The power sharing arrangement, which was signed on Sunday in Juba after mediation from neighbouring Sudan is to unify army command in a key development of the fragile peace agreement, signed in 2018.
It is a division of 60% for the president’s camp and 40% for vice-president control of leadership positions in the army, police and national security forces.
Series of peace accords have been signed by warring parties for some time now. A renewed peace agreement was signed in September 2018 and centered on areas between the government and the Sudan People’s Liberation Movement-North (al-Hilu) (SPLM-N (al-Hilu) and on the Darfur track between the government and the Sudan Revolutionary Front (SRF).
South Sudan’s Mining Minister and Representative of SPLM-IO, Martin Gama Abucha, stressed the importance of parties involved respecting the accord.
“Most important is not only the signing, but the implementation of these articles. We must implement what we are saying. The people of South Sudan expect us to do that” (…) The silence of the guns is most important to peace. We cannot continue to fight when we are talking peace in Juba so as much as we talk about peace, the guns must go down from today”, Abucha said.
Tensions between forces loyal to the president and former rebel leader Riek Machar had escalated recently, raising international fears of a return to full-scale conflict in the world’s youngest nation.
“For the national security of the Republic of South Sudan, which is an extension of consideration of Sudanese national security, this proposal was integrated and compatible and thank God that it has been agreed between all the parties regarding the order of distribution of commands leadership.
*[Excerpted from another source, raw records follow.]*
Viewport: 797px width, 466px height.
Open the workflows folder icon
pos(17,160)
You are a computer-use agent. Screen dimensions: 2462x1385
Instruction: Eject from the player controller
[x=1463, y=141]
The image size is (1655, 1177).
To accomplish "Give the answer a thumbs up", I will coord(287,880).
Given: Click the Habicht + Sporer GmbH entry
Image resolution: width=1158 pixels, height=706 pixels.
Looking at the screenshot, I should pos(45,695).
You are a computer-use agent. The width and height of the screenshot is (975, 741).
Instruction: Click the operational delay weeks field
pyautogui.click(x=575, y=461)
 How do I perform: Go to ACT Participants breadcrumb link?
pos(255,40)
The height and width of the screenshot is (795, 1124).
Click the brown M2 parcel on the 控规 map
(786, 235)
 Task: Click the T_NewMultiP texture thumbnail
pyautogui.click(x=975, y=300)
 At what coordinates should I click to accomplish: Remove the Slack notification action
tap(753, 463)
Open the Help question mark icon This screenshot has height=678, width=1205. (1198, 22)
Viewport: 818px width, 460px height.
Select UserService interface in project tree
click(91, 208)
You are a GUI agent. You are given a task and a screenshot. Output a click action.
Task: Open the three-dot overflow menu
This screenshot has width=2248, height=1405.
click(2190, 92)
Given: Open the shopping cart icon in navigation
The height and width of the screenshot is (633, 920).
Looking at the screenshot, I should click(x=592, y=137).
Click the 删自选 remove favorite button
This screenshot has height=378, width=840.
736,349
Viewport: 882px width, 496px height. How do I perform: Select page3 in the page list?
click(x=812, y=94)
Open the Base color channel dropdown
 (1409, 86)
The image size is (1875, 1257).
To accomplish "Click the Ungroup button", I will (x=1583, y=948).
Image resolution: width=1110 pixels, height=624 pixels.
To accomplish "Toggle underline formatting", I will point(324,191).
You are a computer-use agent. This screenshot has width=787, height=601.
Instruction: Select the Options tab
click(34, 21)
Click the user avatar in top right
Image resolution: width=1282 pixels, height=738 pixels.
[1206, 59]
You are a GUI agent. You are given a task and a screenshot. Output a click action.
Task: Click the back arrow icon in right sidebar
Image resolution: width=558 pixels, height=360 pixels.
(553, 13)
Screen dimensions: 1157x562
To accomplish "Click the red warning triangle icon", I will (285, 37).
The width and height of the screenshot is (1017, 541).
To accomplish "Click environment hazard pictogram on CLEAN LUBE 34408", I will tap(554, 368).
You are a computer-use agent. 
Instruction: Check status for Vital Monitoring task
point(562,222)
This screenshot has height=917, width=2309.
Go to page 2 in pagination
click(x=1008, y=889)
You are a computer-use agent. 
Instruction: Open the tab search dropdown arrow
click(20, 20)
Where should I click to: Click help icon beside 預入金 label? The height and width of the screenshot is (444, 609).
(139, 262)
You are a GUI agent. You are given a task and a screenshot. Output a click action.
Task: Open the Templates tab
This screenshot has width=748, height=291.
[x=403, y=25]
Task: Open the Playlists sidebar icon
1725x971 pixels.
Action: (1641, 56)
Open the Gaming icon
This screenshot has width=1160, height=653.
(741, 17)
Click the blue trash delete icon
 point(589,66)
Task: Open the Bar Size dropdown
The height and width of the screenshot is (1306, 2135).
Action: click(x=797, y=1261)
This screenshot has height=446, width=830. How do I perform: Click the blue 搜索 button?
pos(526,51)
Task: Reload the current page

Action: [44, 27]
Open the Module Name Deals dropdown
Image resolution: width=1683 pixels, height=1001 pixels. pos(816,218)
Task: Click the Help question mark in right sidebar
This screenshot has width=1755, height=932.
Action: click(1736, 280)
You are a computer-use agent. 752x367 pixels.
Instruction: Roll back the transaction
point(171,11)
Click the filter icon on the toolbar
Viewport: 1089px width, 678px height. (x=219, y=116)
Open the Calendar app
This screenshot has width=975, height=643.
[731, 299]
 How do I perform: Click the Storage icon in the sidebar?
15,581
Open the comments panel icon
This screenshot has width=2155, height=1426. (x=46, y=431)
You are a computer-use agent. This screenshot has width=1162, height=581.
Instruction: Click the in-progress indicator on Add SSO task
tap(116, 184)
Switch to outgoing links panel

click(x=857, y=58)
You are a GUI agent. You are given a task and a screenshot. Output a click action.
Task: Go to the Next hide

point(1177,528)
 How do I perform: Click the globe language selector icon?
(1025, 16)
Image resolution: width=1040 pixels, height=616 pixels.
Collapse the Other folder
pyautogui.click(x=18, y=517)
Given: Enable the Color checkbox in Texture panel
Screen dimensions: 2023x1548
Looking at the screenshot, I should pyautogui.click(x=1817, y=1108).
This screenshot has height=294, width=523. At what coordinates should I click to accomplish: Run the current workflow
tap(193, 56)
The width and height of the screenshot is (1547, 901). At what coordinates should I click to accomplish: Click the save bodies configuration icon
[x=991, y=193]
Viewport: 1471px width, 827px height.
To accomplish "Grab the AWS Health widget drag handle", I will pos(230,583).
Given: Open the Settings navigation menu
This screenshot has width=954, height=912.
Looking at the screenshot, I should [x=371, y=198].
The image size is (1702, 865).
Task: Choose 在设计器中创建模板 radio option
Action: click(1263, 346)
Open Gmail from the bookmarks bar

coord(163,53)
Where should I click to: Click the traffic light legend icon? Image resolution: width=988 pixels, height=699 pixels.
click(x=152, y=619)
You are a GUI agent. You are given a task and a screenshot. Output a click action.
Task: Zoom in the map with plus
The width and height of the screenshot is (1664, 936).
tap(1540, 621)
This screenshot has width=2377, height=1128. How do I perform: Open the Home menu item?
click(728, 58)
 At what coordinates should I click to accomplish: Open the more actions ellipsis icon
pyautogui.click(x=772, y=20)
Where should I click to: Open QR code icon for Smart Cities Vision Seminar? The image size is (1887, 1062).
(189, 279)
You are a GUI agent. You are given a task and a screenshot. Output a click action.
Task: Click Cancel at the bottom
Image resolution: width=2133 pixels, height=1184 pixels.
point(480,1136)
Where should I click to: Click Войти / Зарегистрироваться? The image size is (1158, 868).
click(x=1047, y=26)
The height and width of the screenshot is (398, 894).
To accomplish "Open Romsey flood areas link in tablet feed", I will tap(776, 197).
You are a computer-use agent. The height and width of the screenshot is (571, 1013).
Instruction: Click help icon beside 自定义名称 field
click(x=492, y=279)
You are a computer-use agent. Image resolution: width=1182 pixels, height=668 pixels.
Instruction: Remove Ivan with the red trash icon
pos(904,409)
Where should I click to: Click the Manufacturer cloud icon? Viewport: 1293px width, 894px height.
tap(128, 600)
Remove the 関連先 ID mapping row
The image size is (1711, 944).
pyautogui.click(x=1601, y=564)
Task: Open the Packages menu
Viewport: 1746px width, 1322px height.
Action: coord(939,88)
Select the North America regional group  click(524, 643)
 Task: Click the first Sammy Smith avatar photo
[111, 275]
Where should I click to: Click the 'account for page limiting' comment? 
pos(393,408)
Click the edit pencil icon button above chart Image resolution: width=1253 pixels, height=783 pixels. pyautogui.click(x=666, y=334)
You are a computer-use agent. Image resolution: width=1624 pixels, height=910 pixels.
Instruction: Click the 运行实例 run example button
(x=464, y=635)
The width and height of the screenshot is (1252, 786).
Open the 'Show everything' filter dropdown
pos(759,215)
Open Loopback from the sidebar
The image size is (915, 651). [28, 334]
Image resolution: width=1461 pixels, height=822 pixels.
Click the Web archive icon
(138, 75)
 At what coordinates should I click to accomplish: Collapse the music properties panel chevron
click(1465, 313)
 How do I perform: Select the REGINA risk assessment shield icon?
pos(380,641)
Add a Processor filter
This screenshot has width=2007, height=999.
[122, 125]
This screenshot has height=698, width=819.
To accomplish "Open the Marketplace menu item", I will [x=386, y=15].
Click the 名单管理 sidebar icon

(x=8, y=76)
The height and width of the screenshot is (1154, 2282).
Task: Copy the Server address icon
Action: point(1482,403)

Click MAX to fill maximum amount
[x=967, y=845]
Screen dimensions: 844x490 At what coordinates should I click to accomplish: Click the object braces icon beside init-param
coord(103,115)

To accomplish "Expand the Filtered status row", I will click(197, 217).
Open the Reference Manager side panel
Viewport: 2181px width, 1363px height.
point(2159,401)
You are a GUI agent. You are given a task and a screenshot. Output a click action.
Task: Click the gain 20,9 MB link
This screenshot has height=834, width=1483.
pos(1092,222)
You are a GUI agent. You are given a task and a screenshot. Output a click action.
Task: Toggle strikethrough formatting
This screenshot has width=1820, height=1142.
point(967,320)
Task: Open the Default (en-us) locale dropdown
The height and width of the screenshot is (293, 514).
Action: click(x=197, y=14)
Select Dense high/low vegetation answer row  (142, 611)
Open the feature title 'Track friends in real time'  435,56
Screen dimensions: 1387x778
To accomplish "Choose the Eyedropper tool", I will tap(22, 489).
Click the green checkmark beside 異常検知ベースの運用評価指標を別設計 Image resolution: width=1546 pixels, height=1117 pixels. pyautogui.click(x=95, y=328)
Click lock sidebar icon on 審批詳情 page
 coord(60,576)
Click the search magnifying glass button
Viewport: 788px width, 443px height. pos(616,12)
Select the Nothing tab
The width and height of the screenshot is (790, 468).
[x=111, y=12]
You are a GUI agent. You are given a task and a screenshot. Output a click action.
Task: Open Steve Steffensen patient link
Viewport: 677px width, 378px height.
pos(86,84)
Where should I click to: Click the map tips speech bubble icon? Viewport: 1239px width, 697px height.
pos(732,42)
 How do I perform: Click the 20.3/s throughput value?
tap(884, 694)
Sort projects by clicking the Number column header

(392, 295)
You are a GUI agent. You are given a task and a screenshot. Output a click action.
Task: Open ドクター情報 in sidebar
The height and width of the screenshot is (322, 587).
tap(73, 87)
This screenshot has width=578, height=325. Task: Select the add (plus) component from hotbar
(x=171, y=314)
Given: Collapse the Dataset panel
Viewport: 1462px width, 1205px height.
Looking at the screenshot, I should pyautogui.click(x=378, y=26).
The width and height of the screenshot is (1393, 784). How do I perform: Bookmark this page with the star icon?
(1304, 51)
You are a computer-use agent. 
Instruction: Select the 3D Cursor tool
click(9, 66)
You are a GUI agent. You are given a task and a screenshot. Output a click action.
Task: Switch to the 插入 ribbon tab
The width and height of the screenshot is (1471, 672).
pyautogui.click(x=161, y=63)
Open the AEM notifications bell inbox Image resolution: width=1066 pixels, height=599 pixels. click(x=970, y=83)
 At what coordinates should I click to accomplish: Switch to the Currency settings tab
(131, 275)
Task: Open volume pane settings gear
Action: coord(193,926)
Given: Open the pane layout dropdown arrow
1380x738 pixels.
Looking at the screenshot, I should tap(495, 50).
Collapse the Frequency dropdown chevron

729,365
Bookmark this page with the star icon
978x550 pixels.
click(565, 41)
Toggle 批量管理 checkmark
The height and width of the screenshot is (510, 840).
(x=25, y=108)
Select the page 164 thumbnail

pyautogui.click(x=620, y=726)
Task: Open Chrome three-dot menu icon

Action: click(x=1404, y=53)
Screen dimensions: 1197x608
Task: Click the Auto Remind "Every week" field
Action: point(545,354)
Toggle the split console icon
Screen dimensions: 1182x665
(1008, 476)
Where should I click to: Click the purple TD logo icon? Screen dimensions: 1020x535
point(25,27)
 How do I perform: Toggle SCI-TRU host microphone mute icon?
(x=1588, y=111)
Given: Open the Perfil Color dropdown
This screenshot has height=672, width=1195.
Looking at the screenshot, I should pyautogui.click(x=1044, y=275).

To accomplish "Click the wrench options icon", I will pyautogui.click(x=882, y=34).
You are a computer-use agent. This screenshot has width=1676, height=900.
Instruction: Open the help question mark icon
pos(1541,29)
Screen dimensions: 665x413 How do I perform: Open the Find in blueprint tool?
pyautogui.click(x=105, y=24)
This proposal has raised the road or time for the matrix to implement what was agreed in this proposal”, added Yassin Ibrahim Yassin, Sudan Minister of Defence.
As reported on slamreportafrica.com on Sunday, a United Nations Humanitarian coordinator for South Sudan, Sara Beysolow Nyanti, has warned that the country faces its worst humanitarian crisis since the country gained independence in 2011.
The new agreement provides for the principle of power-sharing in a government of national unity, formed in February 2020 with Kiir as president and Machar as vice president.